Doc: update scalability information

Add information about scaling on high DPI screens.

Task-number: QTBUG-38859
Change-Id: If3a037305d5470107ba7b8f710b1ae69372ab235
Reviewed-by: Topi Reiniö <topi.reinio@digia.com>

doc/src/howtos/scalabilityintro.qdoc

@@ -28,22 +28,33 @@
 /*!
     \title Scalability
     \page scalability.html
-    \brief How to develop applications that scale well on devices that offer
-    different screen sizes.
+    \brief How to develop applications that scale well on devices with different
+    screen configurations and UI conventions.
 
     \ingroup best-practices
 
+    When you develop applications for several different mobile device platforms,
+    you face the following challenges:
+
+    \list
+        \li Mobile device platforms support devices with varying screen
+            configurations: size, aspect ratio, orientation, and density.
+        \li Different platforms have different UI conventions and you need to
+            meet the users' expectations on each platform.
+    \endlist
+
     Qt Quick enables you to develop applications that can run on different types
     of devices, such as tablets and handsets. In particular, they can cope
-    with different screen configurations: size, density, orientation,
-    resolution, and aspect ratio.
+    with different screen configurations. However, there is always a certain
+    amount of fixing and polishing needed to create an optimal user experience
+    for each target platform.
 
     You need to consider scalability when:
 
     \list
         \li You want to deploy your application to more than one device
             platform, such as Android, BlackBerry, and iOS, or more than one
-            device screen configuration or form factor.

- - -

- [Required tasks]
A – Answer these questions from the commit text, each on its own line:
(i) What task number is given for the change?
(ii) Who reviewed the change?
(iii) Which device platforms are named as examples of where an application might be deployed?
B – Rewrite the commit text from "Add information about" to "different screen sizes.", switching "high DPI" to "high-resolution".

- [Dataset section]
- - -

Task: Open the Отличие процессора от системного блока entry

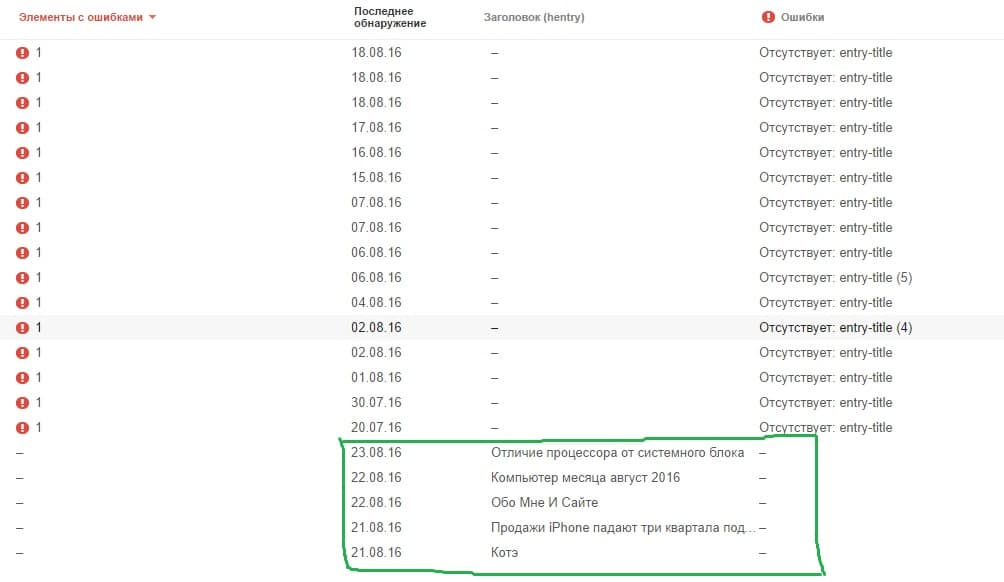Action: 617,452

- - -

- [Complete answers]
A –
(i) QTBUG-38859
(ii) Topi Reiniö
(iii) Android, BlackBerry, and iOS

B –
Add information about scaling on high-resolution screens.

Task-number: QTBUG-38859
Change-Id: If3a037305d5470107ba7b8f710b1ae69372ab235
Reviewed-by: Topi Reiniö <topi.reinio@digia.com>

doc/src/howtos/scalabilityintro.qdoc

@@ -28,22 +28,33 @@
 /*!
     \title Scalability
     \page scalability.html
-    \brief How to develop applications that scale well on devices that offer
-    different screen sizes.